| PROBLEM 1 |
Answer each question from the liquidity excerpt, one answer per line:
(a) From which institution may the Company obtain borrowings?
(b) What share of the Company's total assets did mortgage loans and mortgage-backed securities represent at June 30, 1998?
(c) On what date is the line of credit scheduled to mature?
| PROBLEM 2 |
Reproduce word for word the passage of the liquidity excerpt starting with "The Company's primary sources" and going on through "foreseeable liquidity needs.".
| PROBLEM 3 |
In one to three sentences, state the purpose of the line of credit with the FHLB of Topeka as given in the liquidity excerpt, and name its other possible uses.
──────── EXCERPTED TEXT ────────
The Company's primary sources of funds consist of deposits and loan and
mortgage-backed securities repayments. Other potential sources of funds
available include borrowings from the Federal Home Loan Bank ("FHLB") of Topeka.
The Company uses its liquid resources principally to meet on-going commitments,
to fund maturing certificates of deposit and deposit withdrawals, to invest, to
fund existing and future loan commitments, to maintain liquidity, and to meet
operating expenses. Management believes that loan repayments and other sources
of funds will be adequate to meet the Company's foreseeable liquidity needs.
54
<PAGE>
The Company's primary investing activity is the origination of mortgage
loans and the purchase of mortgage-backed and other securities. At June 30,
1998, mortgage loans and mortgage-backed securities accounted for 89.3% of the
Company's total assets. The Company has been able to generate sufficient cash
through the retail deposit market, its traditional funding source, and through
short-term borrowings, to provide the cash utilized in investing activities. A
$9.0 million line of credit has also been established with the FHLB of Topeka
with an outstanding balance of $500,000 at June 30, 1998. The line of credit is
scheduled to mature on February 5, 1999, and will most likely be renewed for
another one year term at that time. The line of credit is subject to various
conditions, including the pledging of acceptable collateral. The primary purpose
of the line of credit is to serve as a back-up liquidity facility for the
Company, however, the Company may from time to time utilize the line of credit
to purchase investment securities and fund other commitments.
──────── INFORMATION SUPPLIED ────────
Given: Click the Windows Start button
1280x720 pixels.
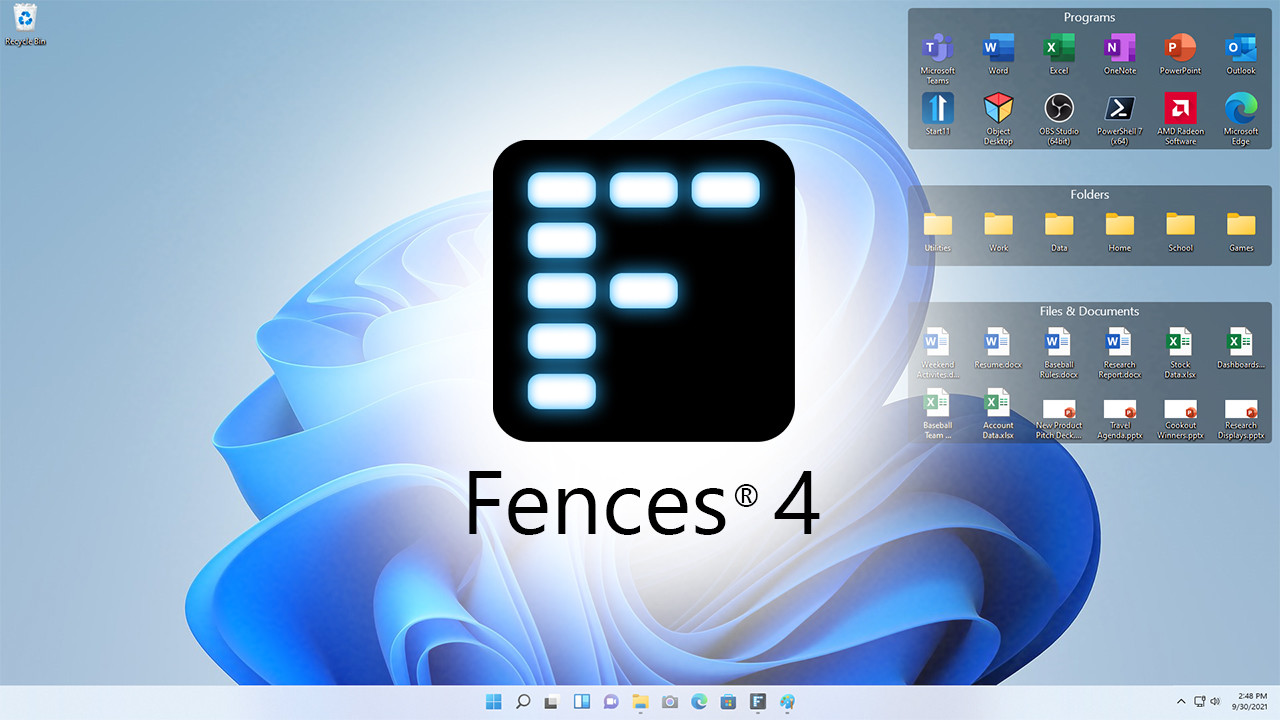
────────
| CORRECT ANSWER 1 |
(a) The Federal Home Loan Bank (FHLB) of Topeka
(b) 89.3%
(c) February 5, 1999

| CORRECT ANSWER 2 |
The Company's primary sources of funds consist of deposits and loan and
mortgage-backed securities repayments. Other potential sources of funds
available include borrowings from the Federal Home Loan Bank ("FHLB") of Topeka.
The Company uses its liquid resources principally to meet on-going commitments,
to fund maturing certificates of deposit and deposit withdrawals, to invest, to
fund existing and future loan commitments, to maintain liquidity, and to meet
operating expenses. Management believes that loan repayments and other sources
of funds will be adequate to meet the Company's foreseeable liquidity needs.

| CORRECT ANSWER 3 |
The line of credit chiefly serves as a back-up liquidity facility for the Company. The Company may also use it from time to time to purchase investment securities and to fund other commitments.